##### PROVIDED DATA

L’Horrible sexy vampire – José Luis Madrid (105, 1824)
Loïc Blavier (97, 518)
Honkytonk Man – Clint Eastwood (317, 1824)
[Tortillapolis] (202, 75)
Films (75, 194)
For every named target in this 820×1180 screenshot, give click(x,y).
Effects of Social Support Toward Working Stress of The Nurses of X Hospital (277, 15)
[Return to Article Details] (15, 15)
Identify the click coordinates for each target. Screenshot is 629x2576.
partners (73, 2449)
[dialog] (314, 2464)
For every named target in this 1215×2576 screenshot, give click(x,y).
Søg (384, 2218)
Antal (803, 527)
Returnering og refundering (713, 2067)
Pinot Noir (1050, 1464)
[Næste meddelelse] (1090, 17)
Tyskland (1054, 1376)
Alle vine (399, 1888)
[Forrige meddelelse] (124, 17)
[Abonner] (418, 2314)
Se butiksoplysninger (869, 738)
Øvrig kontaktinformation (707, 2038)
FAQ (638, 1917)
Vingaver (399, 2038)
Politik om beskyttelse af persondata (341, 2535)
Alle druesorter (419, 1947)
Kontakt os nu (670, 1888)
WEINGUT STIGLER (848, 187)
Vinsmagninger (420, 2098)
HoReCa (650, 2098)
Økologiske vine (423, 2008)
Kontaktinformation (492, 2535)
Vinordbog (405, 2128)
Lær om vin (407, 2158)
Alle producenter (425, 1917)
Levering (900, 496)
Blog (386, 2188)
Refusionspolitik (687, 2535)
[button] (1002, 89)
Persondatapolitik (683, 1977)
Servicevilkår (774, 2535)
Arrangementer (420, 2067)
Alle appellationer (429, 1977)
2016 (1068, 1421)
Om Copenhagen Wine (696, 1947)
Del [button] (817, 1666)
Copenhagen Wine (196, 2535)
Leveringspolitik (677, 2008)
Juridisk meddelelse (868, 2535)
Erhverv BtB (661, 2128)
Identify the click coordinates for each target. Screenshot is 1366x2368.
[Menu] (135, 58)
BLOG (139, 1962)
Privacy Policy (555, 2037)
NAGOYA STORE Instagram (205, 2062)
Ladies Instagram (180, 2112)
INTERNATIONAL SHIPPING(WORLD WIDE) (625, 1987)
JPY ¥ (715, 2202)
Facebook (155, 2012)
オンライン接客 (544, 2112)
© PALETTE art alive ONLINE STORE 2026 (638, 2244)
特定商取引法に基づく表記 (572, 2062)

##########

• EXERCISE OBJECTIVE:
Write out every line in the data that holds the string "click".

• REPLY:
For every named target in this 820×1180 screenshot, give click(x,y).
Identify the click coordinates for each target. Screenshot is 629x2576.
For every named target in this 1215×2576 screenshot, give click(x,y).
Identify the click coordinates for each target. Screenshot is 1366x2368.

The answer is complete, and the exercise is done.